O dispositivo que permite a revogação de um mandato, também conhecido como “recall político”, foi introduzido nos EUA em 1911. Copiaram o que já existia na Suíça para tentar salvar o sistema representativo daquele país. E funcionou. O primeiro estado a adotar o recall nos EUA foi a Califórnia e, gradualmente ao longo do inicio do século XX, os outros estados adotaram o mecanismo em suas constituições estaduais até chegar nos estados mais antigos da costa leste. A figura abaixo mostra a tocha da liberdade nos estados do oeste, que tinham o recall, e os do leste, que não ainda não tinham esse mecanismo.
Ao contrário do que muitos pensam, esse mecanismo não faz com que mandatos sejam interrompidos a todo momento. Desde sua introdução houve poucos casos em que ele foi utilizado. Seu uso só foi aumentar em 2007, quase 90 anos após sua criação. Graças à crise econômica surgida no final do segundo mandato de George W. Bush, o número de recalls saltou para mais de 200 por ano, e tem permanecido nesse patamar desde então. Embora pareça um número grande, é preciso lembrar que ele é válido para qualquer cargo público, não só para o Congresso Nacional. De acordo com o US Census em levantamento feito em 1992, haviam 513.200 mil oficiais eleitos no país. Ou seja, o recall atingiu anualmente 0,37% do total eleito. Muito pouco.

- **Itens fornecidos**
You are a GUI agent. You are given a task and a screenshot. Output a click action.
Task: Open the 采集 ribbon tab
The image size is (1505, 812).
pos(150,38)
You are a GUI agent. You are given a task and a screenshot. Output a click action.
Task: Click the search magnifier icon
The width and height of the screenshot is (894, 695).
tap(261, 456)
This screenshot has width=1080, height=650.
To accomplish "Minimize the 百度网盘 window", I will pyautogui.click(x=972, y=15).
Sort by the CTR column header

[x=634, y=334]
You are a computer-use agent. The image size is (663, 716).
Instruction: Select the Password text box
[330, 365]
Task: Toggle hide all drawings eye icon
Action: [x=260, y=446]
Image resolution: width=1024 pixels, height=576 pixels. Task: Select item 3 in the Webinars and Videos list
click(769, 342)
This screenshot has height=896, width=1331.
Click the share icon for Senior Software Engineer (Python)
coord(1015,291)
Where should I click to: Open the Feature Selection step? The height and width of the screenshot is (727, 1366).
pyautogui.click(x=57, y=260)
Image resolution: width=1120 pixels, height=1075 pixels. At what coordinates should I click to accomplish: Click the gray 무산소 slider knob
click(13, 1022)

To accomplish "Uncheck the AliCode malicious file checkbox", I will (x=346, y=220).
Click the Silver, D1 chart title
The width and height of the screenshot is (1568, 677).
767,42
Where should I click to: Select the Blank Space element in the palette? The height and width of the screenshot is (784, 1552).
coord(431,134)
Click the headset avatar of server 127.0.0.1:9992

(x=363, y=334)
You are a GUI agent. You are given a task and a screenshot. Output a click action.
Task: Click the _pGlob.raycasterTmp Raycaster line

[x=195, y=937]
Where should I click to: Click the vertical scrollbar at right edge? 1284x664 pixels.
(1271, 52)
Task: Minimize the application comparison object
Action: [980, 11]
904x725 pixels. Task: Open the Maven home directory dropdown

- **Tarefa proposta 1**
Traduza para o inglês esta frase do texto sobre o recall político: "Ao contrário do que muitos pensam, esse mecanismo não faz com que mandatos sejam interrompidos a todo momento."
- **Tarefa proposta 2**
Redigite o trecho do texto sobre o recall político começando em "O dispositivo que" e seguindo até "tinham esse mecanismo.".
Os itens foram tirados de outra fonte.

- **Resposta esperada 1**
Contrary to what many people think, this mechanism does not cause terms of office to be interrupted all the time.

- **Resposta esperada 2**
O dispositivo que permite a revogação de um mandato, também conhecido como “recall político”, foi introduzido nos EUA em 1911. Copiaram o que já existia na Suíça para tentar salvar o sistema representativo daquele país. E funcionou. O primeiro estado a adotar o recall nos EUA foi a Califórnia e, gradualmente ao longo do inicio do século XX, os outros estados adotaram o mecanismo em suas constituições estaduais até chegar nos estados mais antigos da costa leste. A figura abaixo mostra a tocha da liberdade nos estados do oeste, que tinham o recall, e os do leste, que não ainda não tinham esse mecanismo.